Personal information
- Full name: Ahmed Kasoum
- Date of birth: January 25, 1985 (age 41)
- Place of birth: I'billin, Israel
- Height: 1.73 m (5 ft 8 in)
- Position: Forward

Team information
- Current team: Ahva Arraba

Youth career
- 2001–2003: Ironi I'billin

Senior career*
- Years: Team / Apps / (Gls)
- 2003–2006: Bnei Sakhnin / 48 / (8)
- 2006–2008: Hapoel Petah Tikva / 29 / (4)
- 2008: → F.C. Ashdod (loan) / 11 / (0)
- 2009–2017: Bnei Sakhnin / 183 / (23)
- 2015–2017: → Hapoel Acre (loan) / 78 / (3)
- 2017–2020: Hapoel Nazareth Illit / 58 / (2)
- 2020–2021: Maccabi Tamra / 21 / (2)
- 2021: Hapoel Kaukab / 4 / (0)
- 2021–2023: Maccabi Tamra / 53 / (10)
- 2023: Ahva Arraba / 3 / (0)

International career
- 2006: Israel U21 / 3 / (0)

= Ahmed Kasoum =

Israeli footballer

Ahmed Kasoum (أحمد قاصوم, אחמד קאסום; born January 25, 1985) is an Israeli former footballer.

After playing three professional seasons with Bnei Sakhnin, the club was relegated to the Liga Leumit (2nd tier).
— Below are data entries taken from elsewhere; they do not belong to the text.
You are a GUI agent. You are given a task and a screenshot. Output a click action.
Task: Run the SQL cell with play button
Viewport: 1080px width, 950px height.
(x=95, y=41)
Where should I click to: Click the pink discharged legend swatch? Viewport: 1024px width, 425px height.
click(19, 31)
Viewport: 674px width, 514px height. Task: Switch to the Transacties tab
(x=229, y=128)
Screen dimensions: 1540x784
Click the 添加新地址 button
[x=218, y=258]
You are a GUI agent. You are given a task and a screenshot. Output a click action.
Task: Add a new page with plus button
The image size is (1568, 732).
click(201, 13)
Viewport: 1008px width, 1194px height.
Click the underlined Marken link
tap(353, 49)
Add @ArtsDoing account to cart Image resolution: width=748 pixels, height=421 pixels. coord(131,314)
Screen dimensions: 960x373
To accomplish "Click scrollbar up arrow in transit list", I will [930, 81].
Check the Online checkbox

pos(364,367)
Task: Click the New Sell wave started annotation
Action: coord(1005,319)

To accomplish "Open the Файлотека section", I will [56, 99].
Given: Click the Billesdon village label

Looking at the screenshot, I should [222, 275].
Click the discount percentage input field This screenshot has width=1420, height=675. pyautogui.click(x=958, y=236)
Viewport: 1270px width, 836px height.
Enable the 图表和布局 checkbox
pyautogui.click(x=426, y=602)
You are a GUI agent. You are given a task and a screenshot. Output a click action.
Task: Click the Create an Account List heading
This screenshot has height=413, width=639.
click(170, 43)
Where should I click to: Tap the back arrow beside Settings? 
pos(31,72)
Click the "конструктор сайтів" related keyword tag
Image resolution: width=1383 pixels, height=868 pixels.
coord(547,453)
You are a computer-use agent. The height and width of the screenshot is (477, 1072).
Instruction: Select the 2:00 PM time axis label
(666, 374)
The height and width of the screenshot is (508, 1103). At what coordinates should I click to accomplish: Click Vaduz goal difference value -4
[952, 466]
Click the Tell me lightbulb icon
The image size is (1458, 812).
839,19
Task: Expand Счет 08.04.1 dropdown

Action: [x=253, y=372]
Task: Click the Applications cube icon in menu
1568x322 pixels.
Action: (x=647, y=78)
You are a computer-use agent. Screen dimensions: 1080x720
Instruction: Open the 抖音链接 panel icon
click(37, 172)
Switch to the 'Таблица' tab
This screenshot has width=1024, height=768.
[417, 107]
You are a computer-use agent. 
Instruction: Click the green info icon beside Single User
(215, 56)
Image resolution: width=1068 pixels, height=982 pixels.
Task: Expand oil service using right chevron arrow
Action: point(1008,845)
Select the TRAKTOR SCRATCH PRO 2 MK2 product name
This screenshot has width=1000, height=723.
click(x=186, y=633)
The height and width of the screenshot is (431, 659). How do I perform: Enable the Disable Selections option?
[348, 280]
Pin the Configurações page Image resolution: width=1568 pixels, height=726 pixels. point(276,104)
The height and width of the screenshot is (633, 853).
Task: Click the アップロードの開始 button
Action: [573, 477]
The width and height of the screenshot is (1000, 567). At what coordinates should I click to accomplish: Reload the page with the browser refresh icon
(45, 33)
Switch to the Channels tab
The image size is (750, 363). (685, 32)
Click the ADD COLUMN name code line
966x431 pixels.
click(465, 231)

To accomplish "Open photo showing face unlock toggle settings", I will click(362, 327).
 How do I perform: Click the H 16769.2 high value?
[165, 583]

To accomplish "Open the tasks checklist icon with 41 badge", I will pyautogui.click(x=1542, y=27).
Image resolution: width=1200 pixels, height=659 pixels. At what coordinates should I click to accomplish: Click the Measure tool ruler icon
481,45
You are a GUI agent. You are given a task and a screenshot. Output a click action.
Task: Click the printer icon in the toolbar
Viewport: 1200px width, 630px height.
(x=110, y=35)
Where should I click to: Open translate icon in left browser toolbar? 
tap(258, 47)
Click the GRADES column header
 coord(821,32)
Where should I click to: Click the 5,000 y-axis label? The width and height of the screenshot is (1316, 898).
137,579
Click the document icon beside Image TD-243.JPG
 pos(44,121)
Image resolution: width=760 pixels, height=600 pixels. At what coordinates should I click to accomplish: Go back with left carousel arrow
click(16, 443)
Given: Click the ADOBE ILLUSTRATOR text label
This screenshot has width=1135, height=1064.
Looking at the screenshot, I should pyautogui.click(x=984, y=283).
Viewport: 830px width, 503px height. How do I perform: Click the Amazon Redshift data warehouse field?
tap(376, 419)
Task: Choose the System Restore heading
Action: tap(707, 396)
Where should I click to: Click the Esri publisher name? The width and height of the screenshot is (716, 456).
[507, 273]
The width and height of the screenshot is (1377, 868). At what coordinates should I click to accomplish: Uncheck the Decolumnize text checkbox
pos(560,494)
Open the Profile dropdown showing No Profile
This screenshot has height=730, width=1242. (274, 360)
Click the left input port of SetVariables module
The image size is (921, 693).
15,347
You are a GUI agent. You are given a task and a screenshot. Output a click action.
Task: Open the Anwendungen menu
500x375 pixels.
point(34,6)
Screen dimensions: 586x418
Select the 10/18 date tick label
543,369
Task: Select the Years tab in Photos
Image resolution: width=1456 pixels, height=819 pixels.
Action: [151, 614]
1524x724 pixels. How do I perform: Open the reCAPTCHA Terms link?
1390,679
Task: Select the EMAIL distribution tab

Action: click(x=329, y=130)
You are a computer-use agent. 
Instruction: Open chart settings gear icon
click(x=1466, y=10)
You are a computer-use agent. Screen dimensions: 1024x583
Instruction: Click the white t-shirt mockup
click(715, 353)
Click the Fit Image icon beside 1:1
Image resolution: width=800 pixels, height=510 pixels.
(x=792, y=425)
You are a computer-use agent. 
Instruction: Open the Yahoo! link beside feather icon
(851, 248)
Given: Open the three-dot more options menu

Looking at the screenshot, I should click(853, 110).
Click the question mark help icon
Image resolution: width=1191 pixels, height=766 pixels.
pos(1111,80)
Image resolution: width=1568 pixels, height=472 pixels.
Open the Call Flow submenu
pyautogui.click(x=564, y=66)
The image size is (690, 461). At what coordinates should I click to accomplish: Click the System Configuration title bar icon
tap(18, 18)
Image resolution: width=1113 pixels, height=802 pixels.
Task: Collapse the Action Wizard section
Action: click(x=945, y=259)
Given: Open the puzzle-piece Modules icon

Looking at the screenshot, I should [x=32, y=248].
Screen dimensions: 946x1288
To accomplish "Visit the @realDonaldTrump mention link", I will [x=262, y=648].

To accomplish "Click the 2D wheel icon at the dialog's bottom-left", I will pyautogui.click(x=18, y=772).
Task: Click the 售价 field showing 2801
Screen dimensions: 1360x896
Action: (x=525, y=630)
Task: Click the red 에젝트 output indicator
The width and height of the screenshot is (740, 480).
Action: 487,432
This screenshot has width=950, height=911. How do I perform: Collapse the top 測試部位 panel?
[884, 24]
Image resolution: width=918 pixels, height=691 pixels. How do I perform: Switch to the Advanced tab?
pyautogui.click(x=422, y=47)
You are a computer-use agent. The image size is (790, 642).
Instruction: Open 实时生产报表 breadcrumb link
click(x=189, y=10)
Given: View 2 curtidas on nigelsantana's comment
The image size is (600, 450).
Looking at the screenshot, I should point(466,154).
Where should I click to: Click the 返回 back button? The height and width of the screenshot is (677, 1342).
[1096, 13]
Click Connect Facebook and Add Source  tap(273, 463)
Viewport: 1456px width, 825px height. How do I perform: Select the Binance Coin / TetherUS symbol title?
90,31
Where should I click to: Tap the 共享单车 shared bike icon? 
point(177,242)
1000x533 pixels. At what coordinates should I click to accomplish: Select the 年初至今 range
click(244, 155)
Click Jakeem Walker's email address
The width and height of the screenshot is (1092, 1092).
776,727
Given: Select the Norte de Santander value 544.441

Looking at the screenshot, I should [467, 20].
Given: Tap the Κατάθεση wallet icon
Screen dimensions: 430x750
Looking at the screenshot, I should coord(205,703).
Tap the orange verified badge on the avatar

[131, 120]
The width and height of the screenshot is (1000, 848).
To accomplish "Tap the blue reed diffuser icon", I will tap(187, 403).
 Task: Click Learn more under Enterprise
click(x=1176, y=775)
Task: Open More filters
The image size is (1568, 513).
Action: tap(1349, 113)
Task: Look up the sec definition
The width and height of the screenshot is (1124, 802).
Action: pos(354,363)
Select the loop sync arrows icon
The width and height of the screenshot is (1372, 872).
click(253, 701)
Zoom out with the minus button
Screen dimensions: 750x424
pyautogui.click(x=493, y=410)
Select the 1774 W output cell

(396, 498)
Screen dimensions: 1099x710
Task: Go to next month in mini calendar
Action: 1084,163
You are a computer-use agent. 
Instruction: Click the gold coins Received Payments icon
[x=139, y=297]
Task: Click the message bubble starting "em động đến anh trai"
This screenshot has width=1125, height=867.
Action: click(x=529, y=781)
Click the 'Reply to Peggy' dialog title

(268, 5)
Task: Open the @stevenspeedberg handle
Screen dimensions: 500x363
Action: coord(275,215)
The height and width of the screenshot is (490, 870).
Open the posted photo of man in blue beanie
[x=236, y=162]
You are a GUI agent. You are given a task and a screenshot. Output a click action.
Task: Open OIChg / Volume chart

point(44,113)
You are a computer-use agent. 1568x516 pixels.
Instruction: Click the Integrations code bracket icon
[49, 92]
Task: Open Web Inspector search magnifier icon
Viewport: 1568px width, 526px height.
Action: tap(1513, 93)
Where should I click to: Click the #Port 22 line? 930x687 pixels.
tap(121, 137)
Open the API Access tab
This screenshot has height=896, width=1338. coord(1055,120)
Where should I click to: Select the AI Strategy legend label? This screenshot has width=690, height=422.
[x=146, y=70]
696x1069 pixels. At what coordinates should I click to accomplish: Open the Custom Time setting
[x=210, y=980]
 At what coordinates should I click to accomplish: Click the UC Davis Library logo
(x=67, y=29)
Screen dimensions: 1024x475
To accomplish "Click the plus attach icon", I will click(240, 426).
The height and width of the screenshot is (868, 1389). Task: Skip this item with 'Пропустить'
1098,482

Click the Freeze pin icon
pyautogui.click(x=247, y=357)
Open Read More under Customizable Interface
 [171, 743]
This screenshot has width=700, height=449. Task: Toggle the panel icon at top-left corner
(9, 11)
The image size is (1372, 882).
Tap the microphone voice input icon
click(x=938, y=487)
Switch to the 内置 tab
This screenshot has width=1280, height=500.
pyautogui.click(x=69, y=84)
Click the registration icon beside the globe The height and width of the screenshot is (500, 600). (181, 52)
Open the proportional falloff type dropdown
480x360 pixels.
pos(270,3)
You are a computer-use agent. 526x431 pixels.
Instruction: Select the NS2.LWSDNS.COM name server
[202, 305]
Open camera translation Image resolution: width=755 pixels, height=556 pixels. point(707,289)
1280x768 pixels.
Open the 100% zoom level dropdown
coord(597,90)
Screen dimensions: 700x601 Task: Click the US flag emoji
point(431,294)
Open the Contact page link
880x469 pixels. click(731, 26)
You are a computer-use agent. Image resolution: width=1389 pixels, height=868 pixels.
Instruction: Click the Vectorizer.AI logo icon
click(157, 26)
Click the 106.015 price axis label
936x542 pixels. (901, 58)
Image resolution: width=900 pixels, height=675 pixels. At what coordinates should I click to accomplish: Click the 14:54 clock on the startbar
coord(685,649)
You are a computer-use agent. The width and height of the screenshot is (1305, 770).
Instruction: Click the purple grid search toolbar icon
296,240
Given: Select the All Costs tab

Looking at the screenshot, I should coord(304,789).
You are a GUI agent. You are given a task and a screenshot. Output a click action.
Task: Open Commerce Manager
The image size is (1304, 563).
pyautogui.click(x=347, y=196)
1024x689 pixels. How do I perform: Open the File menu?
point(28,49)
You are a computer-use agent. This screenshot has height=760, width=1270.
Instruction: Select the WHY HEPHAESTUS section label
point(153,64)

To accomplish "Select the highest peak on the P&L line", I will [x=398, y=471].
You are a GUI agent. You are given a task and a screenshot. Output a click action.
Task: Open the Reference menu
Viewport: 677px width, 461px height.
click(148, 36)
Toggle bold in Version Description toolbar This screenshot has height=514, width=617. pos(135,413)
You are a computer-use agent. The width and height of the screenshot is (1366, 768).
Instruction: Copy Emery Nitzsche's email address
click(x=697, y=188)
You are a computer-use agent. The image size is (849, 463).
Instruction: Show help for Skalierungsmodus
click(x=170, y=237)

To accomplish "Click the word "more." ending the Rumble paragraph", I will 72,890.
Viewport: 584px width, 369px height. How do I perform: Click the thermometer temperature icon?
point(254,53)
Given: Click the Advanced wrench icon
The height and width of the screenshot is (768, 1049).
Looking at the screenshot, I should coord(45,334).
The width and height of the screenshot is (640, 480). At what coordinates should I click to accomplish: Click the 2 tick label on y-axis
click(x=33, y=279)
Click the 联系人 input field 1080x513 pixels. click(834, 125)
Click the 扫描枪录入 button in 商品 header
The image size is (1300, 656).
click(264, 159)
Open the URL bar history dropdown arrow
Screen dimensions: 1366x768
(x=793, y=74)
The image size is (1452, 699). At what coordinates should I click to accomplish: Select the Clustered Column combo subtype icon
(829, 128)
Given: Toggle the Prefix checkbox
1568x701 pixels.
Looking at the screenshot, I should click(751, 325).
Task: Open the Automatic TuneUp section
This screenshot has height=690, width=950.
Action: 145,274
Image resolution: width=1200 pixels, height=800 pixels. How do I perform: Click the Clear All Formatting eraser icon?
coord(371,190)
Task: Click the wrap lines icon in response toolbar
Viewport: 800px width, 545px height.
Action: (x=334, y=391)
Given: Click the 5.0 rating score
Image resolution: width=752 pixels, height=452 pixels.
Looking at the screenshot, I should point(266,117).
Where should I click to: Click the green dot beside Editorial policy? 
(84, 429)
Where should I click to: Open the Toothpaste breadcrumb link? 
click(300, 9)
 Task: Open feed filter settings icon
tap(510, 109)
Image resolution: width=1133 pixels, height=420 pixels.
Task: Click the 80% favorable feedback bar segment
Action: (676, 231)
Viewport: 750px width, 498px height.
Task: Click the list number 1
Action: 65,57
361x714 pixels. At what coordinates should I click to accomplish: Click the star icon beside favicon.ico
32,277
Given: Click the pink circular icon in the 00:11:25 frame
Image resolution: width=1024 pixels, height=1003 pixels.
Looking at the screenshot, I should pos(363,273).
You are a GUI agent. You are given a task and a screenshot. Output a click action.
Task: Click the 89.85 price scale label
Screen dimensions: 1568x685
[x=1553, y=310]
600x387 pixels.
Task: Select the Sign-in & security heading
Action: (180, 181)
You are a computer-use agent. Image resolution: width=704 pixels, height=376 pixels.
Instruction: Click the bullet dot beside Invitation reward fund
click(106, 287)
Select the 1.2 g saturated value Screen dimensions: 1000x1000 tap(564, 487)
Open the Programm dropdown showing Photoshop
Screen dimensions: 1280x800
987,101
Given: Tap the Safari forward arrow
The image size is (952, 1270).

Instead of remaining with the club, Kasoum was bought by Hapoel Petah Tikva for a hefty sum of US $170,000. Having suffered a rash of injuries, Kasoum's playing time diminished at Hapoel. Following the club's relegation to the Liga Leumit, he was loaned to F.C. Ashdod, and after he returned to the club for the start of the 2008–09 season, he got back to Bnei Sakhnin in January 2009. Kasoum is a Bnei Sakhnin player who scored the most goals that a player in Bnei Sakhnin ever scored in Ligat Ha'al.

In February 2015, Kasoum joined Hapoel Acre on loan for the rest of the season.